Motta lembrou que, na mesma votação, os deputados aprovaram outras propostas de mudanças em carreiras federais, entre elas a da Receita Federal. Também foi aprovada uma proposta que cria novos cargos na estrutura do Ministério da Educação (MEC).
“Avisei desde a semana passada que votaria. A Câmara seguiu aquilo que está na proposta da reforma administrativa”, afirmou o presidente da Casa.
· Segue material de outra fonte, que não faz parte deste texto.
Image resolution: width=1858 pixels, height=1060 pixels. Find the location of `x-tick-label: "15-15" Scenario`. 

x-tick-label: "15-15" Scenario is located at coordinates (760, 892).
Motta ressaltou que o penduricalho segue modelo já adotado pelo Senado e pelo Tribunal de Contas da União (TCU) e beneficiará poucos servidores. Segundo ele, apenas 72 servidores da Câmara terão direito, menos de 5% dos 1,7 mil cargos de natureza especial.
O chefe da Casa destacou que o projeto não acarretará aumento de despesa. “Tudo o que foi aprovado está dentro do Orçamento da Câmara. Devolvemos R$ 760 milhões à União em 2025 e, neste ano, a previsão é devolver mais de R$ 700 milhões”, disse.
PT diz que teve “posição firme”
Novo líder do PT na Câmara, o deputado Pedro Uczai (SC) afirmou que o partido “não aceitou” assinar a emenda que prevê o penduricalho extrateto para servidores. O petista destacou que a sigla apoiou apenas a valorização salarial de 8%.
“Por princípio, eu sou contra o extrateto, e nossa bancada se manteve firme. Houve tensões, mas não aceitamos assinar. Eu, pessoalmente, não apoiaria o extrateto. O aumento de 8% sim, porque é valorização dos servidores”, disse à coluna.
Durante a sessão, parlamentares do PT se manifestaram a favor da votação do aumento salarial. Não houve, contudo, posicionamentos públicos sobre a emenda que permitiu que o vencimento de servidores seja maior do que o de deputados.
Entenda o penduricalho
O projeto aprovado pelos deputados estabelece uma licença compensatória para servidores da Câmara que exercem função comissionada. Essa licença dá um dia de folga a cada três trabalhados em períodos como feriados, fins de semana e outros dias de descanso.
Caso a licença não seja usufruída, o servidor poderá receber, como indenização, em dinheiro. O valor é livre de imposto de renda e pode ultrapassar o teto constitucional, equivalente hoje ao salário de um ministro do STF, de R$ 46,3 mil.